Even with two senior members of President B.J. Habibie's cabinet, Minister of Justice Muladi and Attorney General Andi Muhammad Ghalib, due to depart Jakarta for Switzerland tomorrow on what officials say is a special mission to trace any assets former president Soeharto might have stashed away in Europe, public confidence in the government's sincerity appears to remain as low as ever.

There are various arguments to explain this stubborn skepticism among the public. One is that banking codes in many countries require banks to protect the confidentiality of their clients' accounts unless proof of their unlawful nature can be provided, as would be the case, for example, with laundered money. In Soeharto's case, the logical step to take would be -- or so the argument goes -- to first formally declare the ex- president legally delinquent with respect to the ownership of the money.

Another explanation -- and one with obvious political overtones -- is that it would be impossible for the incumbent administration in Jakarta to formally charge Soeharto with corruption. The logic behind this reasoning is that to do so would be to commit political suicide since the current regime from the President down to practically all other members of the administration, are old hands of the thoroughly corrupt toppled Soeharto regime. Rubbish?

Why, then, the strong and persistent public impression that the attorney general and President Habibie have been dragging their feet in investigating Soeharto? With the media, here and abroad, continuing to document the luxury in which the Soeharto children are said to be wallowing in, the government keeps on insisting that no evidence of such wealth exists. Almost a full year of investigation has led us nowhere.

In all this, the continuous unexplained mutations in the Attorney General's Office have only helped to befuddle the public. In June last year, for no transparent reason, President Habibie named the head of the Armed Forces prosecutor's office, Maj. Gen. Andi M. Ghalib, to replace attorney general Soedjono Atmonegoro, after he had launched an investigation into the alleged corruption by Soeharto and his officials. After an earlier meeting with President Habibie, Soedjono had said he had proposed to the President that his office become an independent institution, separate from the executive. He gave no indication that he knew he was about to be removed. Sworn in by then president Soeharto on March 19, 1998, Soedjono had been in office only three weeks after Soeharto's successor, President Habibie, ostensibly retained him in his cabinet.

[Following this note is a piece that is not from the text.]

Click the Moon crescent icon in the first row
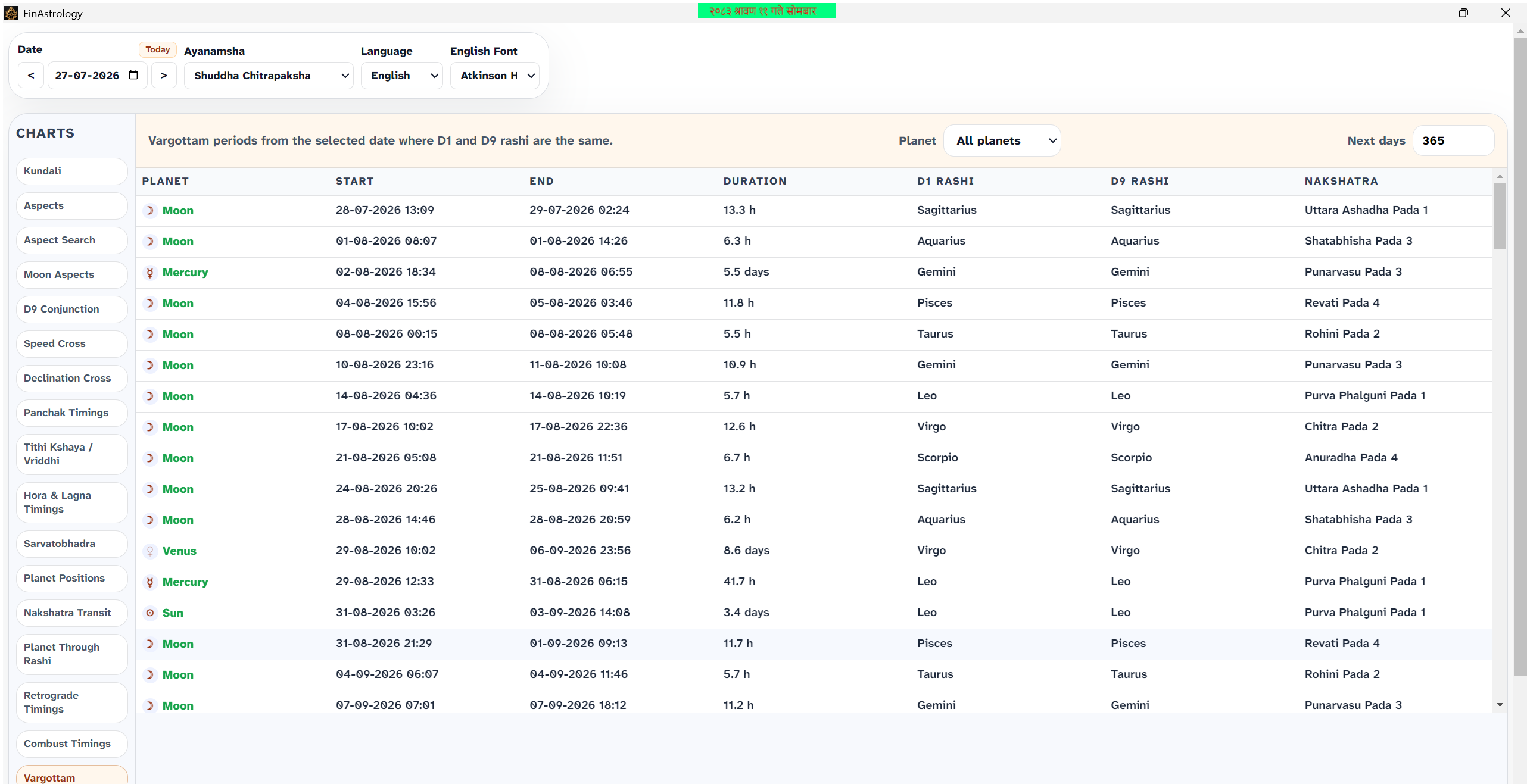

Another unexplained mutation in the Attorney General's Office was the replacement last February of Maj. Gen. Syamsu Djalal, then deputy attorney general in charge of intelligence affairs, by Lt. Gen. Kertanagara, formerly inspector general at the Ministry of Defense and Security.

The most recent mutations involved the removal of four deputy attorney generals, among them Antonius Sujata, the deputy for special crimes who chaired the team of investigators looking into the Soeharto case, and Soehandjono, the deputy for state and civil administrative affairs. Again, there was no explanation for the move. Under the circumstances, Indonesians can be forgiven for suspecting yet another move to protect Soeharto although officials were quick to explain that it had nothing to do with the investigation of the ex-president.

Indonesians, without doubt, would have much preferred to be able to trust in the old credo that the Attorney General's Office, together with the Supreme Court, are this country's ultimate bastions of justice. Unfortunately, there has been little over the past years, and up to the present, to validate such optimism. It is a pity to have to say that the government, and the Attorney General's Office in particular, have only themselves to blame for their lack of credibility in the public eye.

It seems that Indonesians will have to wait for a new democratic government to take the place of the present before they can even hope of getting a judiciary that they can trust to protect their legitimate interests.